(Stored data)

========

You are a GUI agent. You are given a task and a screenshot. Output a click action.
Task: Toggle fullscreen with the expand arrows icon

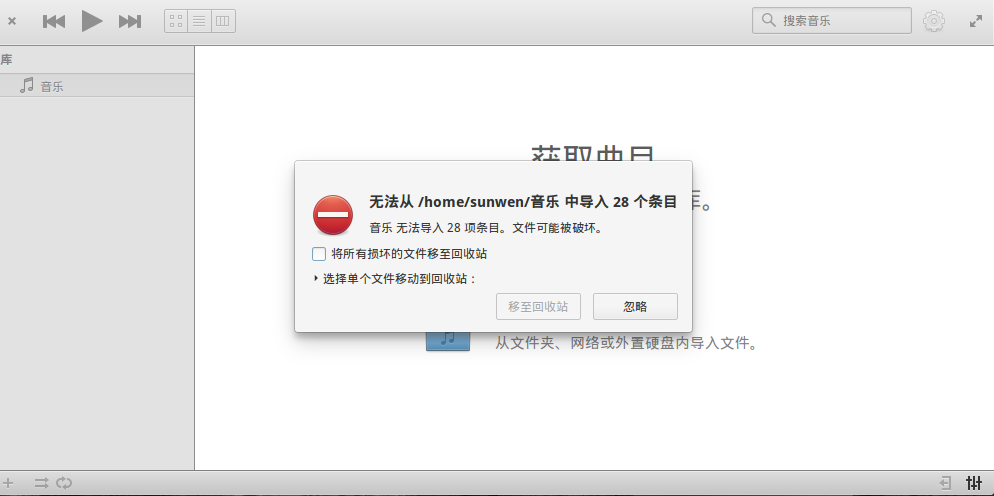point(976,21)
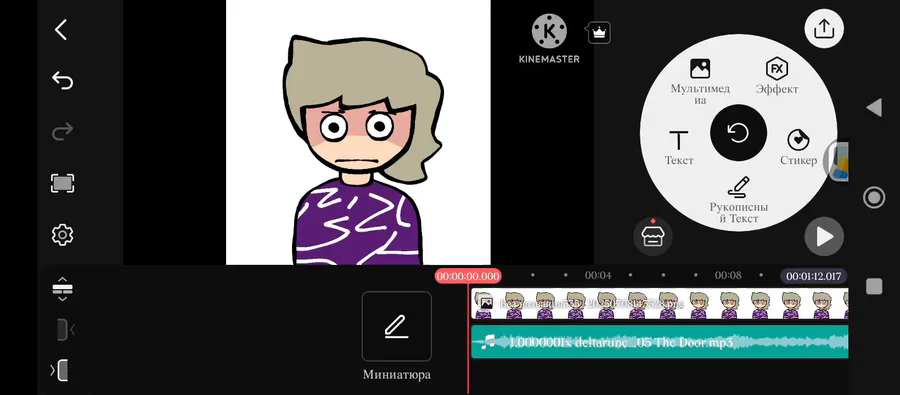The width and height of the screenshot is (900, 395).
Task: Add a Текст layer
Action: pyautogui.click(x=679, y=148)
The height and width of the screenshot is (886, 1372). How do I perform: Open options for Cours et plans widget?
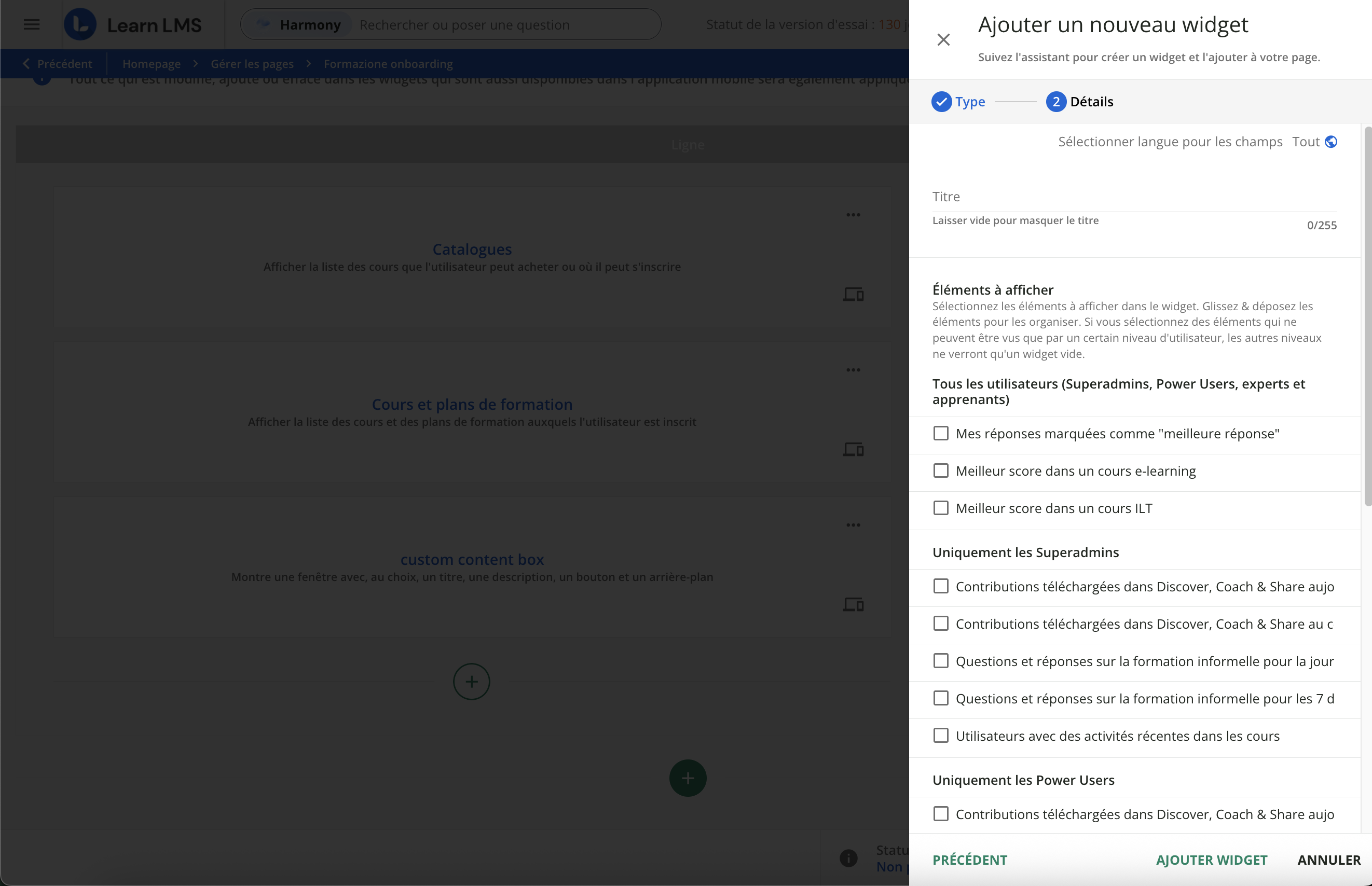[853, 370]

========

WHAT IS EXPECTED
Put every line of the items above into a numbered list, omitting blank lines. Leave the pictures out of the answer.

OUTPUT OF THE TASK
1. You are a GUI agent. You are given a task and a screenshot. Output a click action.
2. Task: Toggle fullscreen with the expand arrows icon
3. point(976,21)
4. The width and height of the screenshot is (900, 395).
5. Task: Add a Текст layer
6. Action: pyautogui.click(x=679, y=148)
7. The height and width of the screenshot is (886, 1372). How do I perform: Open options for Cours et plans widget?
8. [853, 370]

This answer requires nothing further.